> Selected extract:
● ● ● ●
In substance, the theory is this. The 1949 agreement created rights and duties in both parties. Since, in the absence of an express and clear provision to the contrary, contract rights are generally assignable,4 it follows that an implied term of the agreement was that plaintiff could assign its rights thereunder and defendant was obligated to perform to the assignee. But a limitation on the right to assign had been included in the contract: the provision that the written consent of the defendant first be obtained. This protective condition, like other defenses, was waivable.5 Defendant, by reason of the conduct of its agent, Mr. Langridge, in securing and orally approving the prospective buyers, may have waived its right to require written consent. Accordingly, if the restrictive condition was waived, defendant was under a duty to render performance to the assignee, and its refusal to recognize this duty constituted a breach of contract.
Do the alleged facts sustain such a claim? It is of importance to a thorough understanding of the problem and its resolution that the unique context in which this issue is posed be fully perceived. We are not dealing with the usual situation in which this question arises, where the assignee after the assignment has been completed sues the obligor for failure to perform. There the obligor sets up the defense of lack of written consent. The reply is that written consent was waived. In the instant case no assignment came into being, or was effectuated, or if one were made, it was vitiated, and this is an action between the contracting parties. The considerations which govern the determination of the ordinary type of assignments case do not necessarily apply to the case at bar.
The gravamen of plaintiff's grievance is the effect defendant's conduct had on plaintiff's contractual relations with Mc Credie and Peck. What then was the status of these relations at the time defendant informed plaintiff that it would not consent to the sale?
Two different interpretations of the amended complaint are possible. The first is that the oral agreement between plaintiff and McCredie and Peck represented the final and fixed expression of the mutual assent of those parties to all material terms of the contract; the parties contemplating that the "formal contract" would be only a written memorial of their prior binding agreement.6 The second construction would be that plaintiff and the prospective buyers did not intend that a binding contract should arise until the terms of the agreement had been reduced to writing.7 It plainly appears that the former meaning is the one given the contractual relationship by the plaintiff, especially in light of the averment that the oral agreement was a "final sale" and only the "formal contract" remained to be executed. [¶X, Amended Complaint, Tr. 63] If we have properly construed the allegations, what then were the positions of the parties when defendant balked at giving written consent? By hypothesis, a valid and binding agreement was executed by plaintiff and the prospective buyers on October 26, 1951. Legal rights and correlative duties were created in each party. The amended complaint is not clear as to what transpired thereafter. It states simply that the buyers, McCredie and Peck, "refused to complete the said sale." Thus, it is not certain whether this particular refusal was a unilateral act of the buyers, in which event it would constitute an anticipatory breach of contract, or whether the plaintiff and the buyers mutually agreed to rescind the agreement. If the former be true, plaintiff's recourse lay not against defendant, but against the buyers who repudiated their contract. On the other hand, if there was a mutual rescission, plaintiff is placed in the untenable position of arguing that it should recover damages for losses which it alone occasioned. The alleged injuries would be due to plaintiff's voluntary relinquishment of its contractual rights against the buyers and not to any action on the part of the defendant. Plaintiff could not be permitted to shift the responsibility for its alleged injuries — a responsibility which it alone must bear — to the defendant.
● ● ● ●
> Stated problem A:
Write out the passage from the contract assignment text, starting with "The gravamen of" and going on through "to the sale?".
> Stated problem B:
According to the contract assignment text, why would the plaintiff be unable to recover damages from the defendant if it and the buyers "mutually agreed to rescind the agreement"? Answer in one to three sentences.
● ● ● ●
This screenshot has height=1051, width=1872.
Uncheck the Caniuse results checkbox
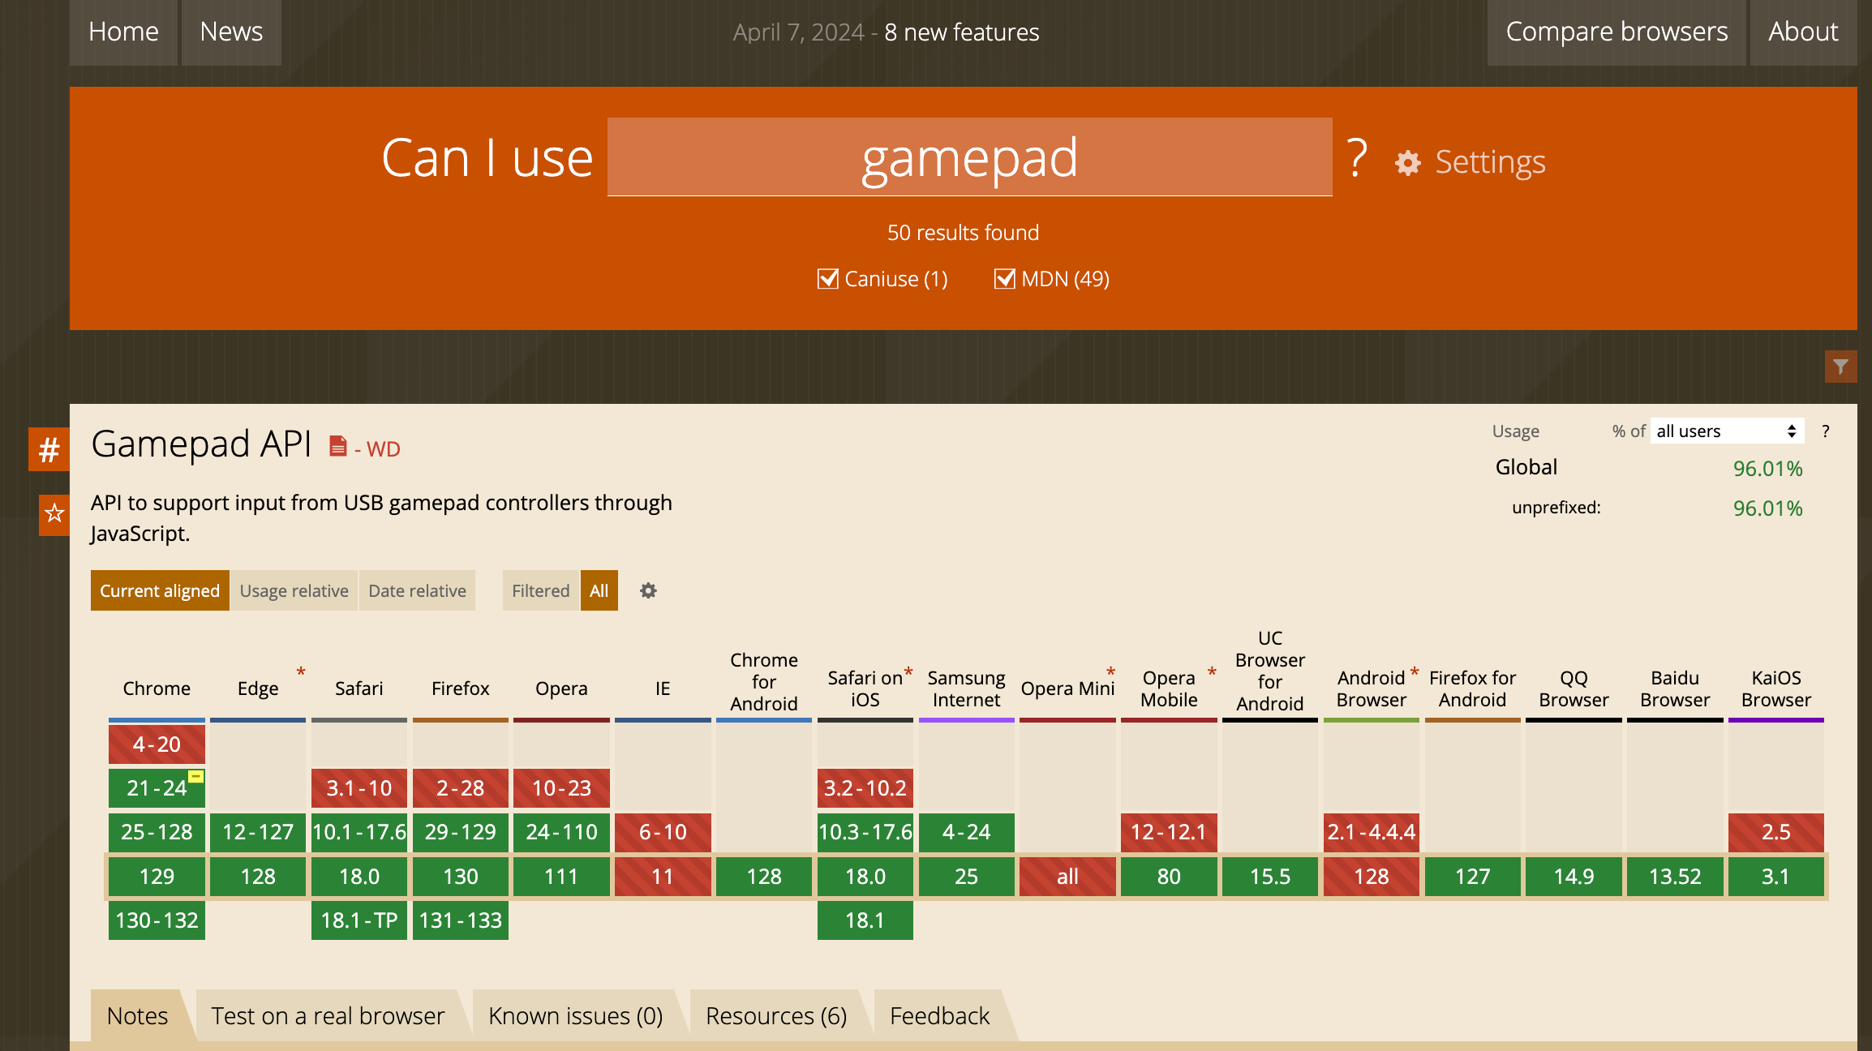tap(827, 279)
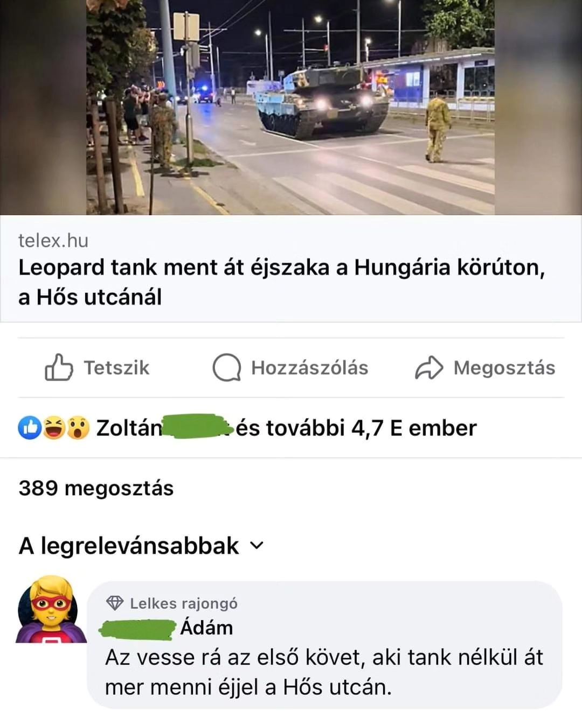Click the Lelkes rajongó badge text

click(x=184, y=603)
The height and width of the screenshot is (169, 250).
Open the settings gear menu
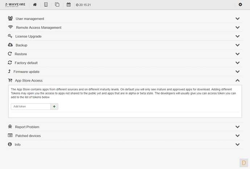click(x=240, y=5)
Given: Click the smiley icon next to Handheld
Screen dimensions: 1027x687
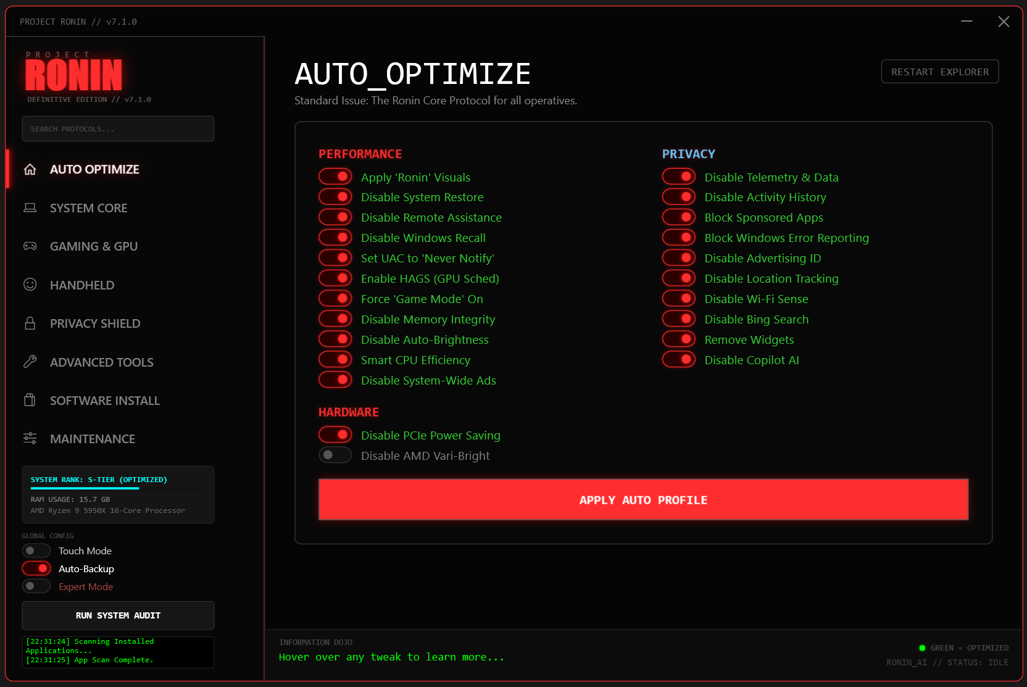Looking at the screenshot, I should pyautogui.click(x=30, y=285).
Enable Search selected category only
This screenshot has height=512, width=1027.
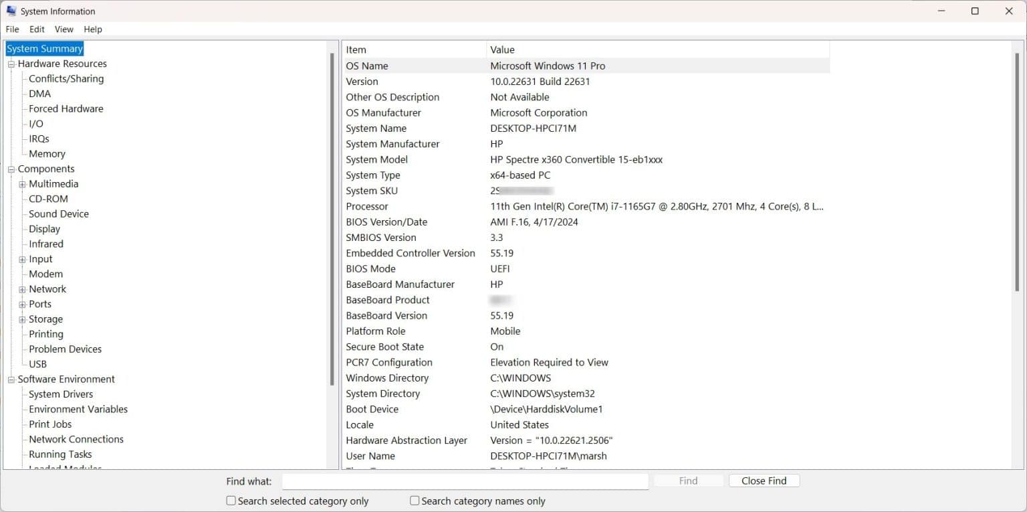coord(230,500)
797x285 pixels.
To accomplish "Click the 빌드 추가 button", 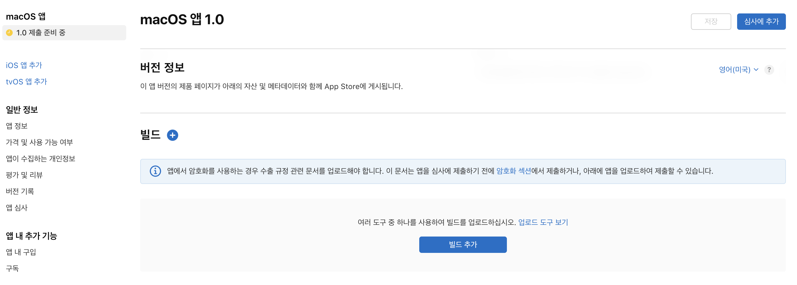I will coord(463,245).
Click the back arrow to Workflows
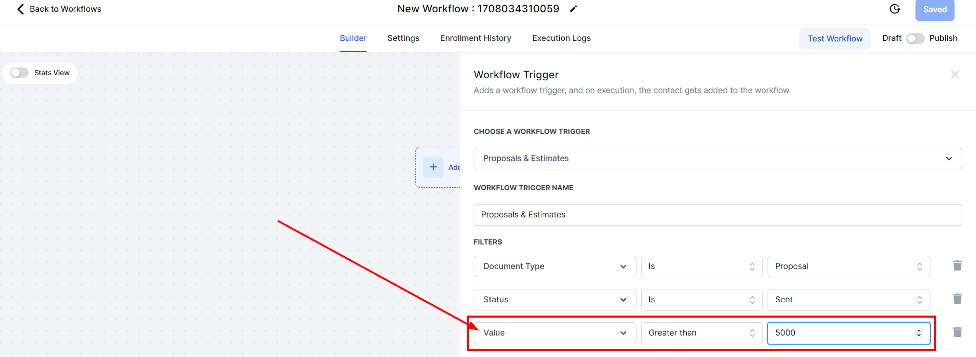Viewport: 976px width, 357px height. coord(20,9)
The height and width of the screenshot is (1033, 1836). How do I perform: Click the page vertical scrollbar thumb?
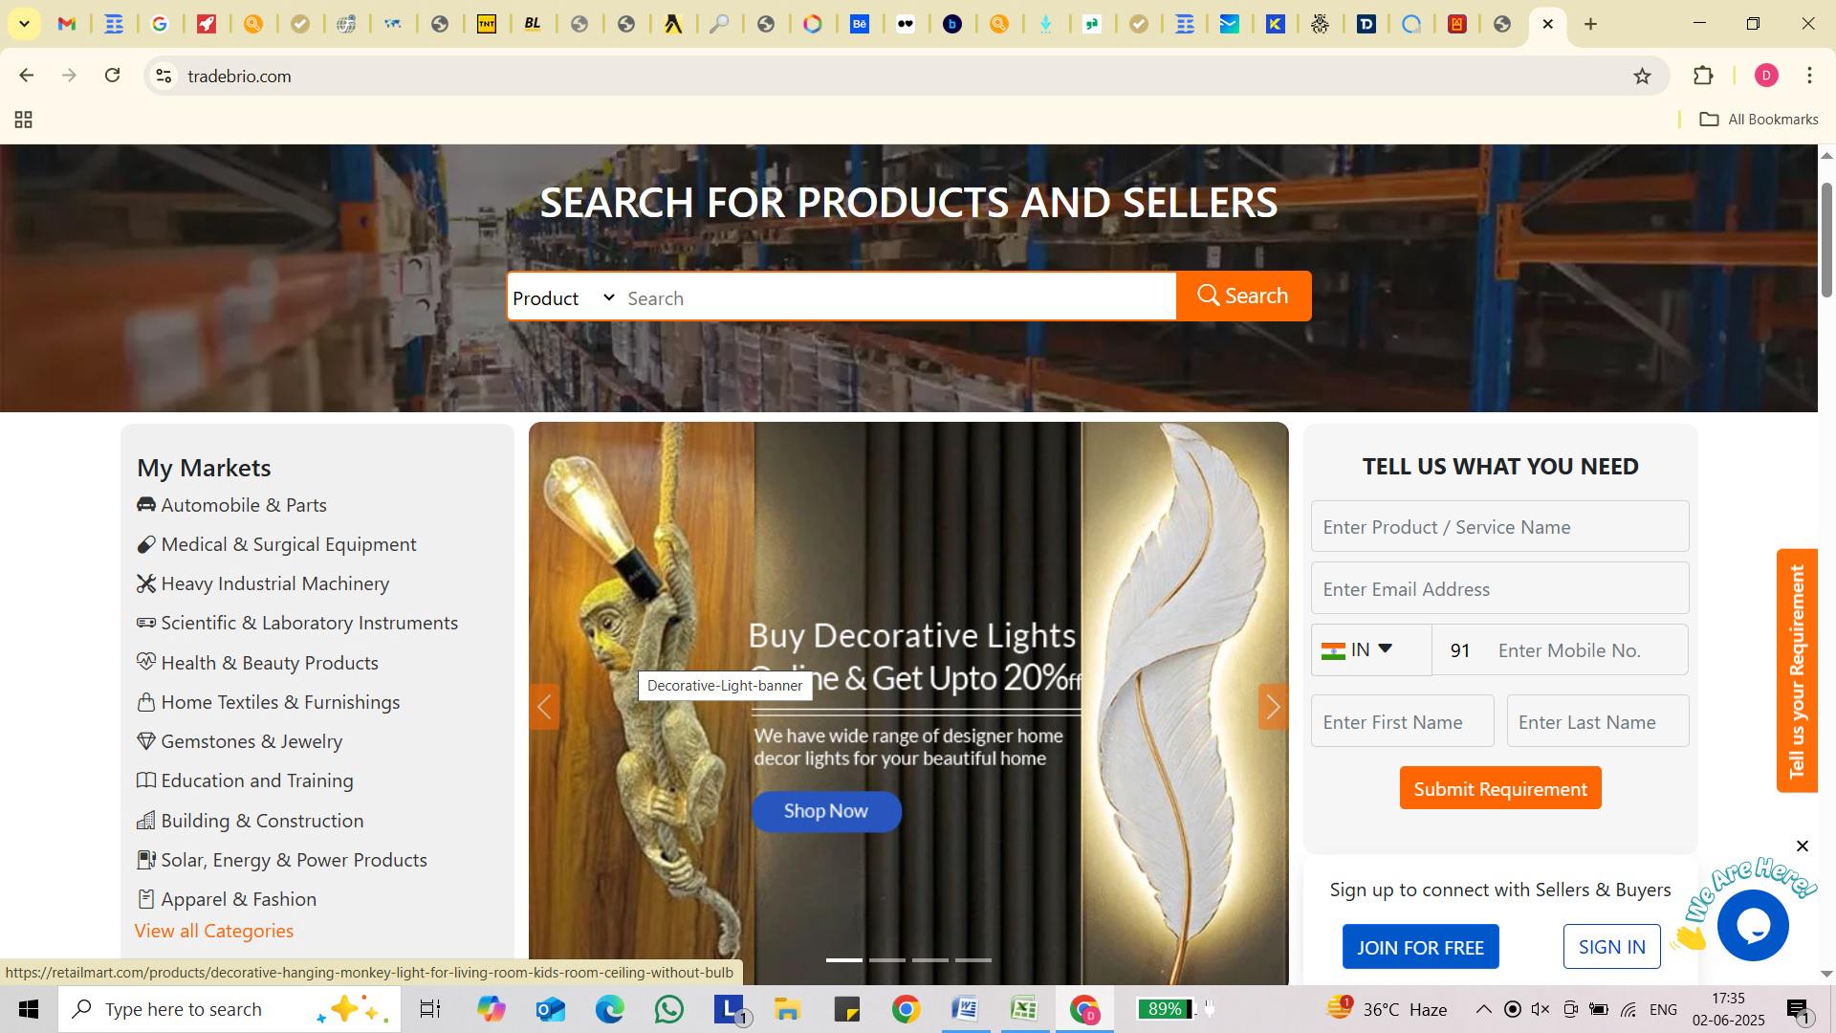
● ● ● ●
> Correct result A:
The gravamen of plaintiff's grievance is the effect defendant's conduct had on plaintiff's contractual relations with Mc Credie and Peck. What then was the status of these relations at the time defendant informed plaintiff that it would not consent to the sale?

> Correct result B:
A mutual rescission would mean the plaintiff's alleged injuries came from its own voluntary relinquishment of its contractual rights against the buyers, not from any action by the defendant. The plaintiff would be seeking damages for losses it alone caused, and it could not shift that responsibility to the defendant.